Chicago police on Thursday released body-cam video from the police officer who fatally shot 13-year-old Adam Toledo late last month. The video contains a crucial detail that was lacking in the Chicago Police Department’s initial statement: The boy appeared to have both hands raised the moment he was shot.
“Watching the body cam footage, which shows young Adam after he was shot, is extremely difficult,” Chicago mayor Lori Lightfoot said during a press conference Thursday before warning parents that children should not watch the video.
Police shot Toledo on March 29 after responding to a report of shots fired. In a court hearing for the 21-year-old man who was with Toledo on the night of his death, a prosecutor claimed that Toledo had a gun in his right hand the moment he was shot. The state’s attorney’s office later said that the prosecutor “failed to fully inform himself” of the details of the case. An attorney for the boy’s family said that he was not holding a weapon at the time he was shot—a conclusion the body cam video seems to uphold.

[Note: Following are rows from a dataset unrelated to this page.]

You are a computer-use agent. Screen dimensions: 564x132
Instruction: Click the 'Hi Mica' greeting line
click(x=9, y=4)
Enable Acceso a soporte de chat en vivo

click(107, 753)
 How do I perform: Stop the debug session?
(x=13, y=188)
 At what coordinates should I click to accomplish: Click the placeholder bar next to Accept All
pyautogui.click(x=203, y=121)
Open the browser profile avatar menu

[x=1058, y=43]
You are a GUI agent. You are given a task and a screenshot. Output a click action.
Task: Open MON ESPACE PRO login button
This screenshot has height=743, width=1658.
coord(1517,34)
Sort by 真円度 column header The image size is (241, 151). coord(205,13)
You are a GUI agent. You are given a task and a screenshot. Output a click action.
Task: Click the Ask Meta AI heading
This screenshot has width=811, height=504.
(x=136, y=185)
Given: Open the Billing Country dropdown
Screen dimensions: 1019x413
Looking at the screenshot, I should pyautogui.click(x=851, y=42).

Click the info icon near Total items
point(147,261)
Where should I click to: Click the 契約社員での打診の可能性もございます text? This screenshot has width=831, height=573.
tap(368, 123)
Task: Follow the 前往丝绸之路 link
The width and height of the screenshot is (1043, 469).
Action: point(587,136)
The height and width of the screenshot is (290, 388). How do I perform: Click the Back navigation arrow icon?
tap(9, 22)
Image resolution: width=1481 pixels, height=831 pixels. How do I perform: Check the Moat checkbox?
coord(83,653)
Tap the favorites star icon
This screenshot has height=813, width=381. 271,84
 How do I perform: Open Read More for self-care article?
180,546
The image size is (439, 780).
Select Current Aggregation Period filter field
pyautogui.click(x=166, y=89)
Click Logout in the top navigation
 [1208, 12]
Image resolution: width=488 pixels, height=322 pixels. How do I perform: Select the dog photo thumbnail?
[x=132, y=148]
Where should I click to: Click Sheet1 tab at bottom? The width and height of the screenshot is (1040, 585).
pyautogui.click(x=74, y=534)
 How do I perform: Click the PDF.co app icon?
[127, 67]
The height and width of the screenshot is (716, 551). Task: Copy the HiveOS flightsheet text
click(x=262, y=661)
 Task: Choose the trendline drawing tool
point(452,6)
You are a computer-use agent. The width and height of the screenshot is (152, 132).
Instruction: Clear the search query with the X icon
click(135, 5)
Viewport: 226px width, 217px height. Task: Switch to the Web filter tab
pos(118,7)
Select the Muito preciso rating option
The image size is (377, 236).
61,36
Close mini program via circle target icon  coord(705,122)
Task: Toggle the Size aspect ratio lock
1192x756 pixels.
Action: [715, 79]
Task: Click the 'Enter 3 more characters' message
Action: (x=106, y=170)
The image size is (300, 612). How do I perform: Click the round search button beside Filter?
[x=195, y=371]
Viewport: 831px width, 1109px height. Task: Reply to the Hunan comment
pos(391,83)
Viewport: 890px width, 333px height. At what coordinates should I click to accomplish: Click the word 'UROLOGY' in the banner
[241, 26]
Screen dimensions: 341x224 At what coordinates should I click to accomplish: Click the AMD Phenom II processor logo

As my colleague Sam Michaels reported earlier this month, the Chicago Police have until now intentionally kept the details of the case murky. Especially after the release of the new video, the police’s actions following the boy’s death look increasingly like a cover-up:
In a carefully constructed statement issued hours after the shooting, the police department only revealed that officers had seen “two males in a nearby alley,” and that one of them was armed and began to flee. (The other person in the alley was a 21-year-old man.) A “foot pursuit…resulted in a confrontation,” and an officer “fired his weapon, striking the offender in the chest.” Along with these bare details, the police department tweeted a photo of a gun they said was recovered at the scene.
On Thursday, Chicago Police Superintendent David Brown clarified that the so-called male “offender” who was shot by police was a juvenile. But even then, according to Carlos Ballesteros, a reporter at Chicago-based Injustice Watch, he did not yet specify the boy was just 13 years old; it took reporters digging through an autopsy ledger to break the news about his age that day, according to Lakeidra Chavis, a Chicago-based reporter at the Trace, which covers gun violence. “Someone knew early on the person shot was actually a young teenager. That information was omitted while crafting a self-defense narrative,” she tweeted.
The release of the video is likely to spark further protests against police violence, especially following the high-profile killing of Daunte Wright and ongoing trial of Derek Chauvin, who is accused murder in the death of George Floyd. The video, which is graphic, has been released on the Civilian Office of Police Accountability website.
This is far from the first scandal for the Chicago police department. According to a database that maps police violence, Chicago police have killed 12 children since 2013, more than any other police department in the US.
Chicago police department has killed more people under the age of 18 than any other local law enforcement agency in America.